Survival mode generally does not bring out the best in people. When nearly all of the luxuries of life have been stripped away and all you have left is the choice to survive, those choices are brutal. I’m not a psychologist, so I don’t know the intricacies of survival mode from a professional point-of-view, but I grew up poor enough to know that my parents had to choose between paying the light bill and the water bill, and hoped that the one that didn’t get paid didn’t get “cut off.” My own experience in the grinding poverty of the rural South taught me something about survival mode — lessons I never wanted, but lessons I could not escape.
Our American society has nearly made survival a fetish. There is an interesting connection between all the survivalist television shows and all the apocalyptic and post-apocalyptic entertainment. From The Walking Dead to Naked and Afraid, there is an implicit message: things as we know it are coming to an end — or we are already in the post-apocalypse — we need to know how to survive. I’ll confess that I’m a big fan of The Walking Dead because of the issues that it raises about society, law and humanity. What happens when all the rules do not exist anymore? When left to our own devices and without any external restraints, how will we construct society? If there were no laws governing how we treat each other, what does it mean to be a human being and how do we relate to each other?

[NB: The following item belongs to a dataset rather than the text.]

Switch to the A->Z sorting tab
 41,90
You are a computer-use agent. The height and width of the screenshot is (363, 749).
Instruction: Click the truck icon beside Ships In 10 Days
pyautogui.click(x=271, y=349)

All these questions go back to something very basic: how do we survive? Is life a “kill or be killed” existence? Does might make right? The characters on The Walking Dead highlight these questions. What would you do to survive? In survivalist shows, survivalist experts show the audience how to find water, how to construct shelters, and how to hunt other animals. In both scenarios, the options are intense. Survival is about life and death, and the line between these two ontological realities gets down to shelter, water and food.
While most Americans only have to deal with these questions as a matter of entertainment, many others deal with these questions as a matter of reality. I heard so many clichés regarding wealth, poverty, and survival growing up. “You can’t get blood out of a turnip!” This means if we don’t have the money to pay the bills, then we can’t pay the bills — just that simple. “Money don’t grow on trees!” This was always a family favorite that was usually said when somebody wanted something and there wasn’t enough money for it. “They can’t take hard work away from you!” This instilled a work ethic that made my grandmother capable of picking over 300 pounds of cotton a day when she was a young girl — and a work ethic that she demanded of her kids and grandkids.
But the fact remained for my family — no matter how hard my mother and father worked, we could never make enough money to get close to anything considered comfortable. My parents and grandparents were the hardest working people I’ve ever known. My grandparents were poor depression-era sharecroppers. My parents were construction workers and factory laborers. They always worked, and showed us how to work as small children. From helping my grandmother in the huge garden that would feed the family throughout the year, to mowing lawns and working the fields when I got a little older, to my first real hourly wage when I was 14, I was made to work — this was how we survived.
And it was survival! Even as a teenager, when I was going to school, playing sports, and working full time in a grocery store (and building houses in the summer), our family — now with four incomes with my sister’s job — could not pay all the bills at the end of each month. The terrible truth is that we were better off than many people in our town — the vast majority of us were poor. We were surviving by working hard and making terrible decisions about basic things: shelter (we moved all the time), water (the water quality in our town was always among the worst in the country), and food (either grown in the garden or the cheapest store brand available). If we splurged, it was at McDonalds, and even then, we knew we were eating new shoes. Survival is hard and it makes people hard.
This is why I don’t think we should blame the poor for being poor. If you do everything in a system that the system tells you to do, and you still cannot live well, then the system is broken, or the system does not account for you — you are the refuse of the system. Either way, the system is what’s wrong. With this background, it is hard for me to stomach people who say that the poor just need to get a job. Most of the economically poor people in this country have jobs and work very hard. The myth of the “poor as lazy” is an ideology created by those who create the system and benefit from the system the most. This is the way they account for systemic failure — the failure is put squarely on the shoulders of the poor.
What is fascinating is how the general public reacts when the system is changed to benefit the poor — things like the Affordable Care Act. This is just an example and not an endorsement of the ACA. The Affordable Care Act was created to help uninsured people receive health care. For those who systemically favor the wealthy in our society over the poor, this felt like a damaging defeat. This feeling of losing control (and dare I say privilege), while not fully based in reality, is one of the main drivers for the hate and fear permeating our society in general and our politics in particular.
The economic poor have always survived and it is difficult for them — it does not bring out the best in people. When the leaders of the system feel threatened and retreat into self-imposed survival mode, it does not bring out the best in them either. I think this is just one of the causes of the hate and fear running throughout our socio-economic and political system. As a Christian, this makes Matthew 25 ring in my ears.